Pancreatic ductal adenocarcinoma (PDA) is a deadly malignancy with limited effective therapies. Adoptive cell therapy (ACT) is a promising treatment modality for patients with solid tumors but has been limited by the highly fibroinflammatory and immunosuppressive tumor microenvironment (TME). Transforming growth factor-β (TGFβ) participates in the inordinately suppressive TME in PDA. Here, we test the impact of selective Tgfbr2 deletion using CRISPR/Cas9 or genetic approaches in mesothelin (Msln)-specific T cell receptor (TCR) engineered T cells during ACT of PDA. Abrogating TGFβ signaling augmented TCR-engineered T cell accumulation in autochthonous and orthotopic PDA models and promoted terminal effector T cells, although this largely required inclusion of a vaccine at the time of T cell transfer. While loss of Tgfbr2 impaired CD103 upregulation, it only modestly impaired donor T cell central, tissue resident, or Tcf1 ⁺ Slamf6 ⁺ stem-like memory T cell formation. These attributes ultimately result in heightened functional capacity and delayed tumor growth. Unexpectedly, however, most tumor-infiltrating engineered T cells failed to differentiate into PD-1 ⁺ Lag3 ⁺ exhausted T cells (T _EX ) regardless of TGFβR2 expression and despite abundant Msln protein expression by PDA cells. Forcing Msln epitope processing in KPC tumor cells promoted donor T cell accumulation, acquisition of PD-1 and Lag3, increased IFNγ production by TCR-engineered T cells refractory to TGFβ and bypassed the vaccine requirement for therapeutic efficacy.
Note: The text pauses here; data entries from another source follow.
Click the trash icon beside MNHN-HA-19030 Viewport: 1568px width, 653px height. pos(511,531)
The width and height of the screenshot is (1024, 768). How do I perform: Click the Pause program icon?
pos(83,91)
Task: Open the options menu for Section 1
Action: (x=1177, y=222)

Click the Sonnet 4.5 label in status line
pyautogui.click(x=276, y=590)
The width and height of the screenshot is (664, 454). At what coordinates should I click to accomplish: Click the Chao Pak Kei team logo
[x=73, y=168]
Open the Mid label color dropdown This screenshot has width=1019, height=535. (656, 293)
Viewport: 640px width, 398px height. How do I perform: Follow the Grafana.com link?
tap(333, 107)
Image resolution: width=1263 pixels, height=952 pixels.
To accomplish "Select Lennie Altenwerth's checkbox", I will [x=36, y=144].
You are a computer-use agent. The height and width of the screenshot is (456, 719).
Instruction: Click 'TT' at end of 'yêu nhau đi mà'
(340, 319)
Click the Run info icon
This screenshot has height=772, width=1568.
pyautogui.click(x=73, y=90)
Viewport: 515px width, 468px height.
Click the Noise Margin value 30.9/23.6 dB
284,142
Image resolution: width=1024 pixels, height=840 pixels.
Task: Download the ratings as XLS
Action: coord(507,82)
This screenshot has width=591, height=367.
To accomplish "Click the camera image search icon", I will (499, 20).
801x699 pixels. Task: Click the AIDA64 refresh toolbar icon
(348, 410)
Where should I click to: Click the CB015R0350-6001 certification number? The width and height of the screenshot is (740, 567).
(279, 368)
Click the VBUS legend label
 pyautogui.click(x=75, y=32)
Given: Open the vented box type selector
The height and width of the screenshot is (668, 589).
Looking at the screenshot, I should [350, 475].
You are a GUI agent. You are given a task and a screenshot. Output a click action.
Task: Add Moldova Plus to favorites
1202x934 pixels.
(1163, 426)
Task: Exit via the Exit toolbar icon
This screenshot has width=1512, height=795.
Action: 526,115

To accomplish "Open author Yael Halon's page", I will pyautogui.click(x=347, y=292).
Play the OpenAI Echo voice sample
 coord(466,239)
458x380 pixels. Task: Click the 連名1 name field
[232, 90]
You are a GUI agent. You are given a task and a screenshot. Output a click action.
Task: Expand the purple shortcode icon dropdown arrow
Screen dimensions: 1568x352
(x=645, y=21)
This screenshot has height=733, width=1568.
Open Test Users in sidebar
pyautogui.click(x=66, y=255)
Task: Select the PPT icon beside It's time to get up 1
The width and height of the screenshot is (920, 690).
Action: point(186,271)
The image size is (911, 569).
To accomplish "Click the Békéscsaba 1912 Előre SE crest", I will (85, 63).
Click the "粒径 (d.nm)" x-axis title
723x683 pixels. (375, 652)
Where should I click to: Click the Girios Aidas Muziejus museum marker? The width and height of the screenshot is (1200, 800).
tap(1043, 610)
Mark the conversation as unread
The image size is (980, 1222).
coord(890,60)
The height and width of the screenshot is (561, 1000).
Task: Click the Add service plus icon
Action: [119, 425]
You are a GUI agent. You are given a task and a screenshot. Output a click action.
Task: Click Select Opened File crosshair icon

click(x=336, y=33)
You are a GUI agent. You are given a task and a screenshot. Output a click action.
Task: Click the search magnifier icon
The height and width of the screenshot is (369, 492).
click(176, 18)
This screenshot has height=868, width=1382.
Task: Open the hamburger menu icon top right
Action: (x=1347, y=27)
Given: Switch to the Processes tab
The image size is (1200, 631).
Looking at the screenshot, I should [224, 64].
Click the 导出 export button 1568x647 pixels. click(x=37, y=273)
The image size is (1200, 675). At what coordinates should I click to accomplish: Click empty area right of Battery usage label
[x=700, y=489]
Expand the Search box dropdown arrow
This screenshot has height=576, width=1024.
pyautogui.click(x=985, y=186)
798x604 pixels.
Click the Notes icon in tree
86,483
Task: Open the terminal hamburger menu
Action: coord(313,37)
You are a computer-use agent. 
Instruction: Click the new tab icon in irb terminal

Thus, promoting increased antigen processing/presentation by tumor cells while abrogating Tgfbr2 in engineered T cells can sustain donor T cell function in the suppressive TME and enhance the therapeutic efficacy of ACT. Our study supports pursuit of strategies that modulate tumor intrinsic antigen processing while relieving T cell suppression to safely promote the antitumor activity of TCR-engineered T cells.